As you can see, this Boolean approach allows the user to be flexible when writing the rules. However, once you start writing complex rules using NEAR operator, the results are often not very accurate.
Why? The answer is simple: because we are not considering linguistics. To improve accuracy, we need to consider the nature of each word; otherwise, the results won’t include what you are looking for.
In the linguistics approach, the Booleans approach is discarded, since it introduces a lot of noise. What does this mean? Linguistics allows you to obtain more accurate results because the results only contain the matches you are interested in.
How is this done? By using POS tagging and lemmatization software.

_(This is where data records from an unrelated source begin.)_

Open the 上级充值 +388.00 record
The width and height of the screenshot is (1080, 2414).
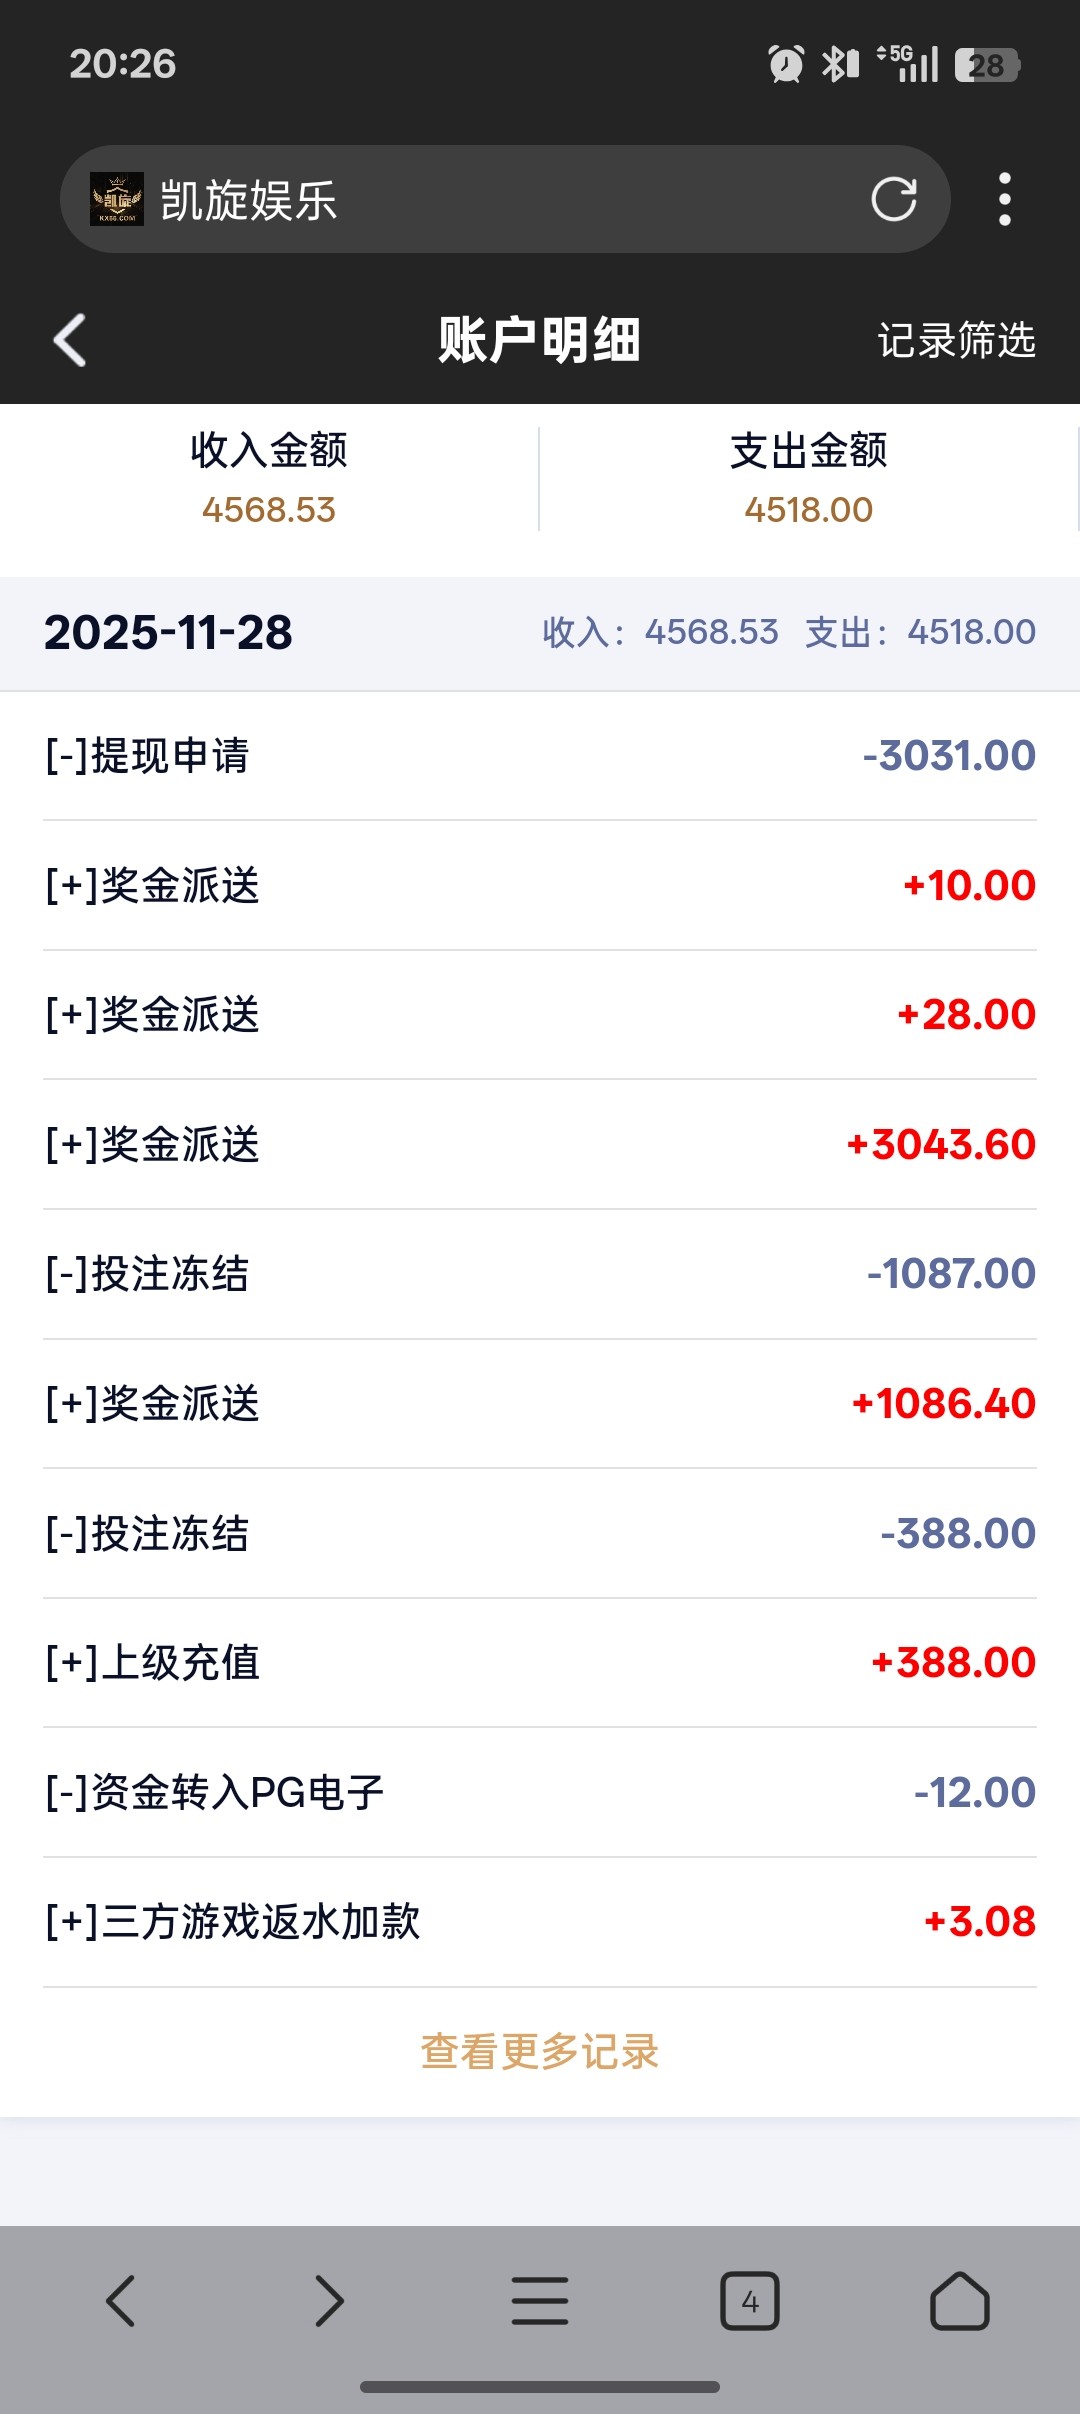tap(540, 1663)
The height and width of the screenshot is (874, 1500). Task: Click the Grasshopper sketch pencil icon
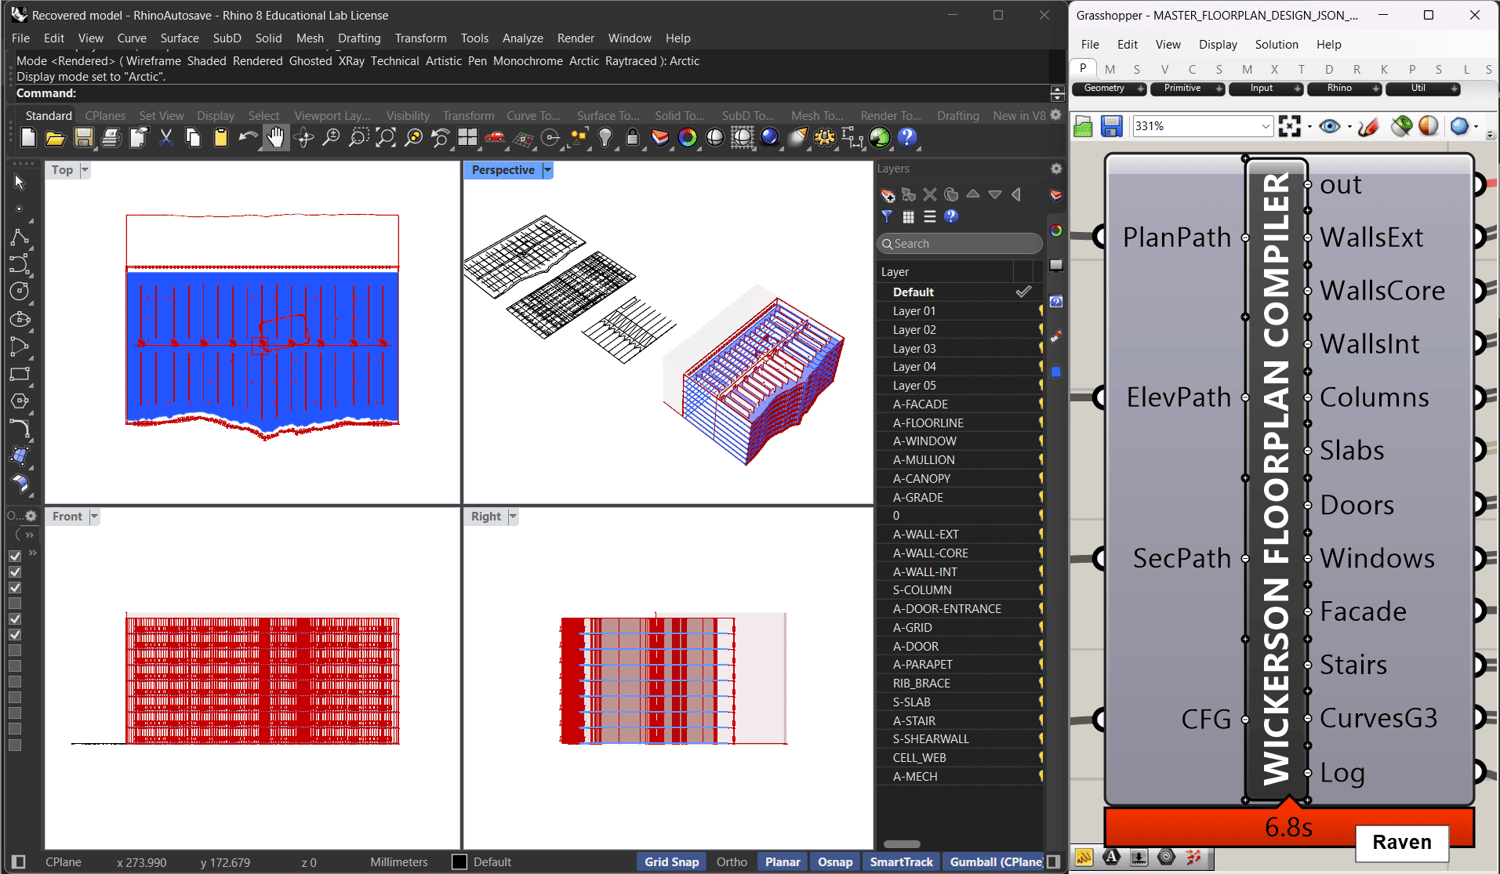[1368, 126]
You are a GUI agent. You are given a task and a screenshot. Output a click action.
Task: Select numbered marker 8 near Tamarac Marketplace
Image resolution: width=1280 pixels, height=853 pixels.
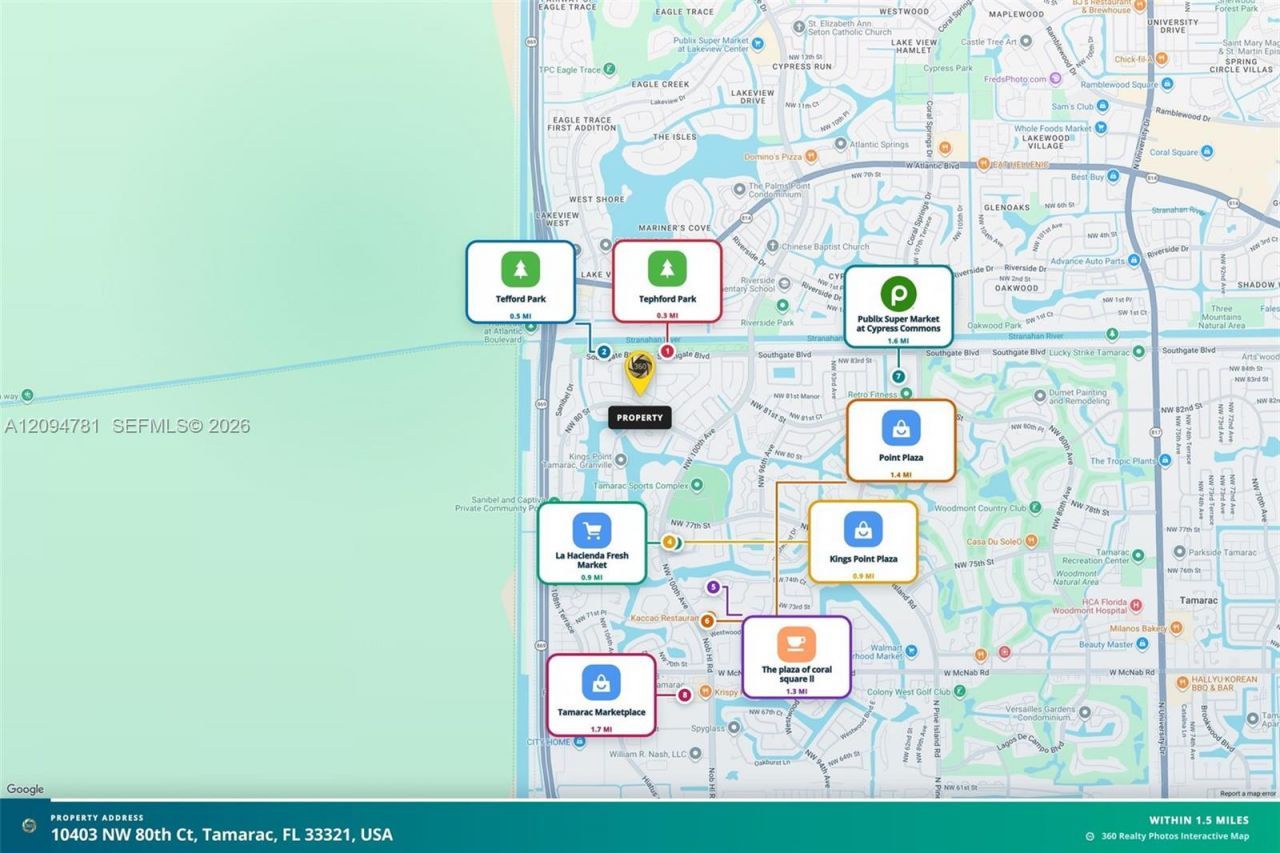pyautogui.click(x=685, y=695)
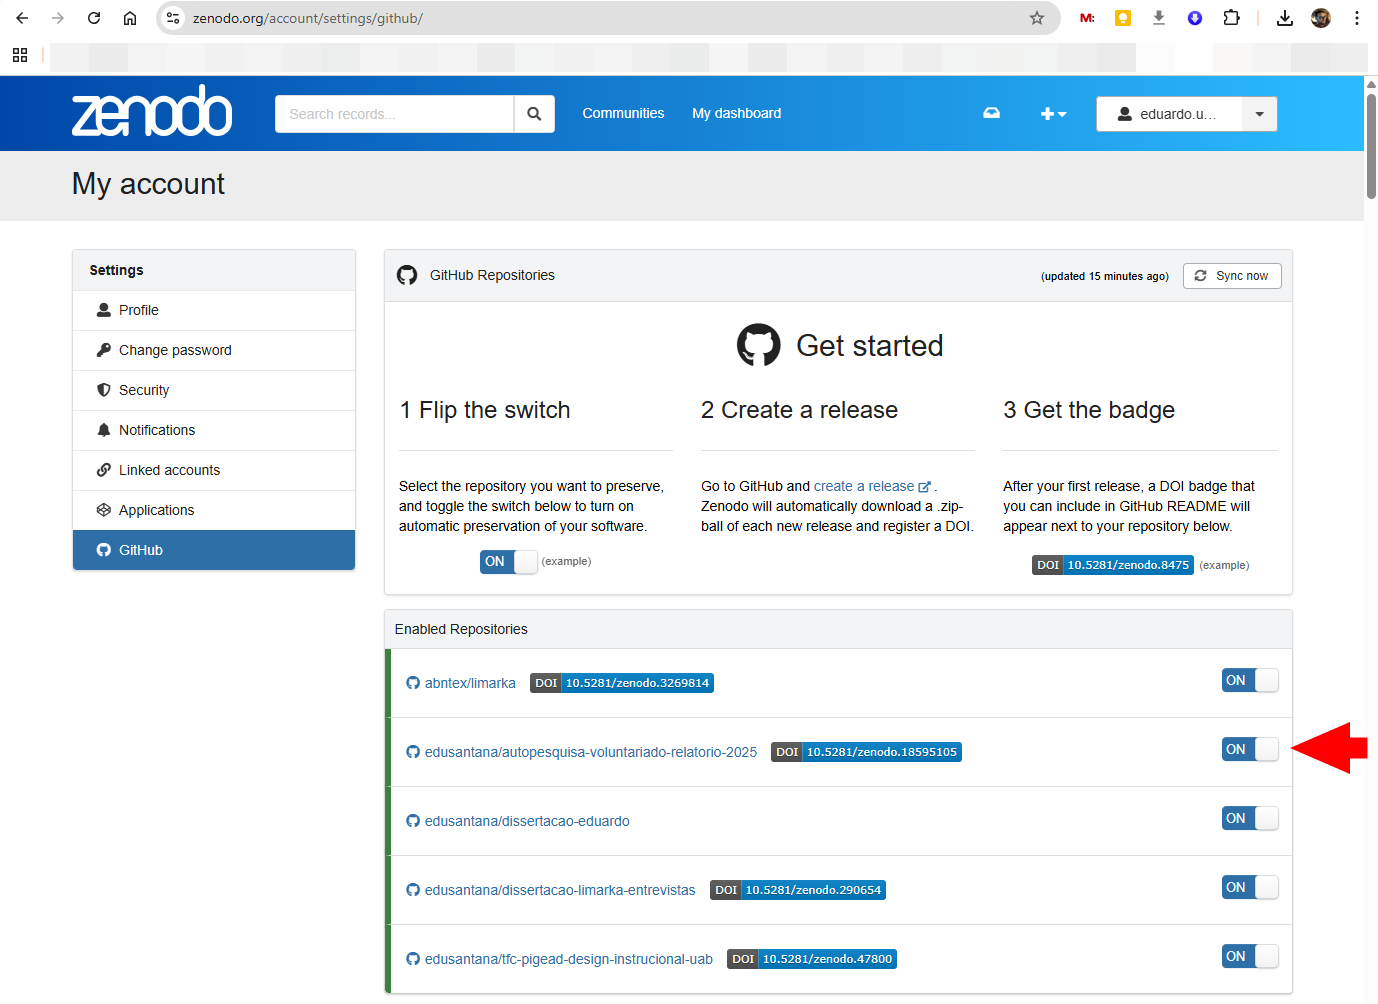
Task: Click the Search records input field
Action: pos(394,114)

In case you didn’t read our previous article, taking advantage of POS tagging allows us to write rules that will only match the specified words depending on their use.
- Can;sust → we are only interested in text containing the word “can” as a noun not as a verb.
- Parking;verb → we are only interested in the word “parking” when it acts as a verb.
Using this linguistic rules you can achieve a deeper level of detail that the one achievable with Booleans. It will help you leverage every piece of information that you were able to extract with the AND, OR and NOT. And the good news is that you can even forget about the NEAR as it gets handled by our parsing engine.
Let’s see some examples:Book AND online will categorize you this ones:
- “I always book online.”
- “I am reading my book online”
- “I lost my book and now I cannot event find it online.”
- “I book over the phone and only go online to check prices.
But book;verb,online;adv will not. Instead it will work with this one:
- “I always book online."
It is not magic it is just a matter of good parsing!